As President Obama and his staff weigh their difficult choices in the Afghanistan theater, the public also appears to be finding it difficult to judge the merits of different options for expanding, maintaining or contracting the U.S. effort on that front. A Pew Research Center survey taken in mid-September found a significant drop in the proportion of the public in favor of keeping U.S. troops in Afghanistan until the situation there is stable. Only half (50%) now choose that option, while 43% favor removing troops as soon as possible. As recently as June, 57% favored troop retention.
Other recent polls find the public divided over the question of increasing U.S. troop deployments, as recommended by Gen. Stanley McChrystal, the commanding general in Afghanistan. When asked simply if they favored sending more troops or not, both an Oct. 21 ABC News/Washington Post poll and an Oct. 8 Gallup poll found the public roughly divided. However, the 48% favoring more troops in the Gallup survey represented a seven-point increase over the percentage expressing support just two weeks earlier.
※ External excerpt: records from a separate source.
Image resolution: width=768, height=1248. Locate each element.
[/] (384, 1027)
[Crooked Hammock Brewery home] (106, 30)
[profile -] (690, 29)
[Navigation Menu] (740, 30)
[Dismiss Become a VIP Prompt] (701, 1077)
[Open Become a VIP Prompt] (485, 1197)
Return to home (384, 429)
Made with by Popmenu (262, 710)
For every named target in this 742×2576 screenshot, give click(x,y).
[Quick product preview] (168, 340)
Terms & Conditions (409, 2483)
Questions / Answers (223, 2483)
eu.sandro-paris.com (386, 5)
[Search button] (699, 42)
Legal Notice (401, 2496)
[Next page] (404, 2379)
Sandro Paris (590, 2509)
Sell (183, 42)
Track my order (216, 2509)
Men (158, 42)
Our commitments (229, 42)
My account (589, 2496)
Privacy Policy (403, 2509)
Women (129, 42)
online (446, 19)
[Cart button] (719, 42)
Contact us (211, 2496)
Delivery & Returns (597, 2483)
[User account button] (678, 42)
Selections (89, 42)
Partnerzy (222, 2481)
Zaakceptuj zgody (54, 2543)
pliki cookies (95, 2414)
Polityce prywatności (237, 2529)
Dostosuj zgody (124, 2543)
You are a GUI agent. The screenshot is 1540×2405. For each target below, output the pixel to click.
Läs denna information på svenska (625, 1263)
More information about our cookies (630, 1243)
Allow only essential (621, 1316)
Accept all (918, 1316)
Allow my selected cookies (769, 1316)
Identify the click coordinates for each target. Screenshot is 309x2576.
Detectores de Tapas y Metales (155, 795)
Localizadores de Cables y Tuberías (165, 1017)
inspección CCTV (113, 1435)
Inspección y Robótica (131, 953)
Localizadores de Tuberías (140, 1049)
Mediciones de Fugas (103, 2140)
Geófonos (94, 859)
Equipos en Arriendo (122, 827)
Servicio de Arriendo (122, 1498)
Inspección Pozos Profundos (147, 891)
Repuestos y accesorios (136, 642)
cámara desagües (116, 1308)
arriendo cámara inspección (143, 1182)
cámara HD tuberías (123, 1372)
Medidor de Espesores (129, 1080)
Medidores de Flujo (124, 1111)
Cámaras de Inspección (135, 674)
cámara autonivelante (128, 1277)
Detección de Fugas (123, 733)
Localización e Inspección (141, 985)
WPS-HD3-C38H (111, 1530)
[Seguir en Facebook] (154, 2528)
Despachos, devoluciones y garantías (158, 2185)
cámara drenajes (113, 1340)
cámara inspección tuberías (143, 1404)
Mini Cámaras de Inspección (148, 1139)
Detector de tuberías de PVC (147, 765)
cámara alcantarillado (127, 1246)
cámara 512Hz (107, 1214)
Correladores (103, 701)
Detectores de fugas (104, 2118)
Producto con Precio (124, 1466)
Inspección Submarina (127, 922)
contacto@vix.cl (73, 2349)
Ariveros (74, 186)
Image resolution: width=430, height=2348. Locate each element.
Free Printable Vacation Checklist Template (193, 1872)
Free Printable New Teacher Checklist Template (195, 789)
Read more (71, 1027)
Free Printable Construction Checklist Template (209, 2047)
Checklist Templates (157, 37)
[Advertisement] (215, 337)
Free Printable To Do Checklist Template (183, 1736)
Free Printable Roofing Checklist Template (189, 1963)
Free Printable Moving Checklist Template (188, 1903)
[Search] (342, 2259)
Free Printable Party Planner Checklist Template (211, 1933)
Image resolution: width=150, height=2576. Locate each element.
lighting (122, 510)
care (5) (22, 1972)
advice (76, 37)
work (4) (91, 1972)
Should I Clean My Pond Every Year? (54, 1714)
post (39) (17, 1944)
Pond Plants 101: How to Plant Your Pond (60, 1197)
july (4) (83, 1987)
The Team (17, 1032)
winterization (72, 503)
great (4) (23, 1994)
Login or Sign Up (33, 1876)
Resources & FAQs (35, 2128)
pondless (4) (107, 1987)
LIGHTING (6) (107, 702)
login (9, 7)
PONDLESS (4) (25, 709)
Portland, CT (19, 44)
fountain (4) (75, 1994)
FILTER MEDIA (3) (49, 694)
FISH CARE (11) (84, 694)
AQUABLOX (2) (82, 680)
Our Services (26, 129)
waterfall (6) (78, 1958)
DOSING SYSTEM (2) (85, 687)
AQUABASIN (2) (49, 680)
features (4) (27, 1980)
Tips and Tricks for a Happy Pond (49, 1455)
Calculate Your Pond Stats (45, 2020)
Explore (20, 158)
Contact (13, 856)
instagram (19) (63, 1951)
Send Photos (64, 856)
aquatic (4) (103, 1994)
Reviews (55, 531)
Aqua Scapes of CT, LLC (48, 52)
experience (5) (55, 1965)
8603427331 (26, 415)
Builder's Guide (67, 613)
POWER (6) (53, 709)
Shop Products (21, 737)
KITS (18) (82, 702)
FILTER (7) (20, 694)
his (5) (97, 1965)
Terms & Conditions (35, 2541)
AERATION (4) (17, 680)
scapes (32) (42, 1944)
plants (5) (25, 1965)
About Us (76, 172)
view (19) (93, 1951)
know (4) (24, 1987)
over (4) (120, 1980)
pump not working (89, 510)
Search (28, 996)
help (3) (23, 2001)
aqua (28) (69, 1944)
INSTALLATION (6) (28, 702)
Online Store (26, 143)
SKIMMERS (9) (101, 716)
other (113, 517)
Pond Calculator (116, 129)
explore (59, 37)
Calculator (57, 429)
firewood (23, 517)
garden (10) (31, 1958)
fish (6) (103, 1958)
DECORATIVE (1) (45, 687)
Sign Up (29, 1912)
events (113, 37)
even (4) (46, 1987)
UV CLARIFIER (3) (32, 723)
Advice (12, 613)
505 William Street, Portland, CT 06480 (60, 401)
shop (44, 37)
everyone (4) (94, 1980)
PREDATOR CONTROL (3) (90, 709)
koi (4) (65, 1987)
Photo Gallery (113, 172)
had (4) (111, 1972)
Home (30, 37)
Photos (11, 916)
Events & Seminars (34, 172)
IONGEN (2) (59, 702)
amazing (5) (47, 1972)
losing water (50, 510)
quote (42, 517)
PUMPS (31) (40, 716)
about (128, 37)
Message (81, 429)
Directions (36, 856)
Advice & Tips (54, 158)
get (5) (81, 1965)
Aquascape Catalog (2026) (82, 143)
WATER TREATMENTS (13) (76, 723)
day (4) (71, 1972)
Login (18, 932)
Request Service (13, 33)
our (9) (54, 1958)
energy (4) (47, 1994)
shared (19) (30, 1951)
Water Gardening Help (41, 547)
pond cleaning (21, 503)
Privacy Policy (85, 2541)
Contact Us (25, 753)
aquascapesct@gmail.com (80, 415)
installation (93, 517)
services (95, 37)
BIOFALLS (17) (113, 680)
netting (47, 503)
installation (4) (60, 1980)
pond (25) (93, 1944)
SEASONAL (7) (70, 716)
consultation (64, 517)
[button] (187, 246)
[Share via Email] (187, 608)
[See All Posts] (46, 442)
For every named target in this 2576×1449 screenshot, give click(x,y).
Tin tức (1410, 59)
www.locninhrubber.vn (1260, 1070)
The ABC News poll analysis also noted that support in their survey for additional troop deployments was higher when compared with differently worded questions, perhaps because their question notes that the military leadership had requested an increase. Differences in results associated with small changes in question wording are a measure of the lack of consensus among the public in regard to Afghanistan and the malleability of views in the face of changing developments.